ESlick
- Manufacturer: Foxit
- Dimensions: 188×118×9.2 mm (7.40×4.65×0.36 in) (7.4" * 4.7" * 0.4")
- Weight: 180 g (6.4 oz)
- Operating system: Linux based
- Memory: 512MB internal, SD-card max 4 GB
- Battery: lithium
- Display: 6" E Ink Vizplex screen 600 x 800 pixel resolution, 4-level gray scale

= ESlick =

Discontinued e-book reader

The eSlick is a discontinued e-book reader, an electronic book (e-book) reading device developed by Foxit Software. It has a 6-inch E Ink screen, 600x800 pixel resolution with 4-level gray scale and a mass of 180 g. The device supports text and PDF format for reading and includes Foxit's PDF Creator and Reader Pro Pack software. In August 2010, Foxit announced that it would stop further development of the eSlick and focus on licensing PDF software to the makers of other e-book hardware.
Wired attributed the move to a price war between Amazon.com's Kindle and Barnes & Noble's Nook which undermined Foxit's claim to offer the cheapest e-book reader on the market. Foxit dropped its support completely and abruptly in 2010, completely deleting all references to the eSlick from its site, including numerous forum threads and all firmware updates. This action has alienated and angered many users, as the solutions to many problems were readily available in these threads.

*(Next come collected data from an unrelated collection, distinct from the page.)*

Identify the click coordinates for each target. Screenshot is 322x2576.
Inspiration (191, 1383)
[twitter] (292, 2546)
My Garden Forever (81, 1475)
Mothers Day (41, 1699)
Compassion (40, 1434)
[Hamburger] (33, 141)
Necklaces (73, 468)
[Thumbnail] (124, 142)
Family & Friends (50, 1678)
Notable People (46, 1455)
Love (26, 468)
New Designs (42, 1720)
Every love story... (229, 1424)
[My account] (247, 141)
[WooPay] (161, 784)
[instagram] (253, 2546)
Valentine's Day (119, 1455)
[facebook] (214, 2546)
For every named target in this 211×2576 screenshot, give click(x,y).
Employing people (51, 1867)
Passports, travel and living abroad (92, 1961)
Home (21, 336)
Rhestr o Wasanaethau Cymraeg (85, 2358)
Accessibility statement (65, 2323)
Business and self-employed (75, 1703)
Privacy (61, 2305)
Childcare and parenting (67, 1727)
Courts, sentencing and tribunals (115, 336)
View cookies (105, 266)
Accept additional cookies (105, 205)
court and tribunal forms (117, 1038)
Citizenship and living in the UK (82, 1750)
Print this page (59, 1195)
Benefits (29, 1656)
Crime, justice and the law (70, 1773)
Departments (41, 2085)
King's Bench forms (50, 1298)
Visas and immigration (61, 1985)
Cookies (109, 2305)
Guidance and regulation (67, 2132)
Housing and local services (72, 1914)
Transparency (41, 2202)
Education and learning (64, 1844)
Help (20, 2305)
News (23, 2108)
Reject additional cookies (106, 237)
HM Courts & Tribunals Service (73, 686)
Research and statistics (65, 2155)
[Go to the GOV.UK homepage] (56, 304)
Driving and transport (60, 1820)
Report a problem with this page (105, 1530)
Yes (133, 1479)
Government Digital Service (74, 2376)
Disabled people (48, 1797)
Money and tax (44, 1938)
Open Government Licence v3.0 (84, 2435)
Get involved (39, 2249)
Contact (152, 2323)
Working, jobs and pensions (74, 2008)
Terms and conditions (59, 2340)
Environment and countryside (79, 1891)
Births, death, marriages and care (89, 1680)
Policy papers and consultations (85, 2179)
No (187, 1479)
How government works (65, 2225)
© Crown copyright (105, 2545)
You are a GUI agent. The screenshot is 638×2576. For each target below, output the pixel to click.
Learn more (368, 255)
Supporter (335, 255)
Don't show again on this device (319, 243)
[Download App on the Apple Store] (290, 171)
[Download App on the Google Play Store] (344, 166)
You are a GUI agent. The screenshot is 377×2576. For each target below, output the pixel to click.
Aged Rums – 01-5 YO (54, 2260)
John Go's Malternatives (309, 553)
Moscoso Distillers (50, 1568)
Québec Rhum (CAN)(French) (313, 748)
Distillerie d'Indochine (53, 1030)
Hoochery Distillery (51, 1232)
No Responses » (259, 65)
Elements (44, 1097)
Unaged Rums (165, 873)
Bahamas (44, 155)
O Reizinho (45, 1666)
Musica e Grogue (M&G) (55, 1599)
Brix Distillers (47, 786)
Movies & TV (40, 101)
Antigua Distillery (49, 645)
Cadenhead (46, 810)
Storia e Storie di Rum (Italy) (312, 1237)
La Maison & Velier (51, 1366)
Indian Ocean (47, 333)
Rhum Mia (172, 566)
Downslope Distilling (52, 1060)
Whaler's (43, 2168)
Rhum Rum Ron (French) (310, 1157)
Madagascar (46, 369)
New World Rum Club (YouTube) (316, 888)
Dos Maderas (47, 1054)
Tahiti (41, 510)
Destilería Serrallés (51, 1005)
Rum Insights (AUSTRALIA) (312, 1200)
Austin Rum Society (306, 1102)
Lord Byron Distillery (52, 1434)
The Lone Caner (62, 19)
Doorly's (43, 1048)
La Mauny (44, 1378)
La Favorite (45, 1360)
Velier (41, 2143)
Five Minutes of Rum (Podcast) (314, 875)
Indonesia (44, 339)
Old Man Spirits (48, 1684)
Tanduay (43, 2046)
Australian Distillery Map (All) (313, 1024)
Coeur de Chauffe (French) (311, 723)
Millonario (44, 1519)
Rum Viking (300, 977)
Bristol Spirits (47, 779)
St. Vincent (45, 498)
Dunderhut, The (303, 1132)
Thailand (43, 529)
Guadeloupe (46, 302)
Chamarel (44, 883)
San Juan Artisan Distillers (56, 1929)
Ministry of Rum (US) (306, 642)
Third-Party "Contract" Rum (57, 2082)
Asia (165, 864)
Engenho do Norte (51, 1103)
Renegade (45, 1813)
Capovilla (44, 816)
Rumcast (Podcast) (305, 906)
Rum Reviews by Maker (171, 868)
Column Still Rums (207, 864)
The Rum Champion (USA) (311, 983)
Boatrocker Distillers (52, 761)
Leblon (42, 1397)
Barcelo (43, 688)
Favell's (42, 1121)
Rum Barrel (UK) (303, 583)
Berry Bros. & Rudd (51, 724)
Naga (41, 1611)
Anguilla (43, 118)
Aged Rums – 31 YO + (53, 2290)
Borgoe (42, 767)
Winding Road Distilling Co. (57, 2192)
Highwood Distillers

The device is notable in that it has minimal features (no wireless, no subscription). It can read books in secure eReader format but does not support any other DRM formats.

==Specifications==

- Size: 188 x 118 x 9.2 mm (7.4" x 4.7" x 0.4")
- Weight: 180 g (6.4 oz)
- Display:
  - size: 15.5 cm (6 in) diagonal (approx 1/4 area of letter-sized page)
  - resolution: 600 x 800 pixel resolution, 4-level gray scale
- Memory: 512 MB standard (100 eBooks at 1.2 MB each average), SD card expansion up to 4 GB Includes 2GB SD card
- Rechargeable Lithium-ion battery
- PC Interface: USB port
- OS: Embedded Linux

==Formats supported==
As of Firmware 2.0 Build 1130:

Documents: PDF, TXT, ePUB, eReader format, non-encryped and secure PDB

Images: GIF, BMP, JPEG, and PNG

DRM-free Audio: MP3

==Operating systems==
===Windows===
The eSlick comes bundled with the proprietary Foxit Reader Pro Pack, PDF Creator, PDF Editor (trial) and PDF Page Organizer Pro (trial).

Updating the reader's firmware is done via a proprietary program (eSlick Update Setup Package).

===Mac OS X and Linux===
As of firmware 2.0, Linux is supported for flash upgrades. Mac OS X is not supported for flashing the firmware, but the device supports file transfers via USB from any device that can mount a USB drive. The SD card and the internal memory show up as separate mountable drives.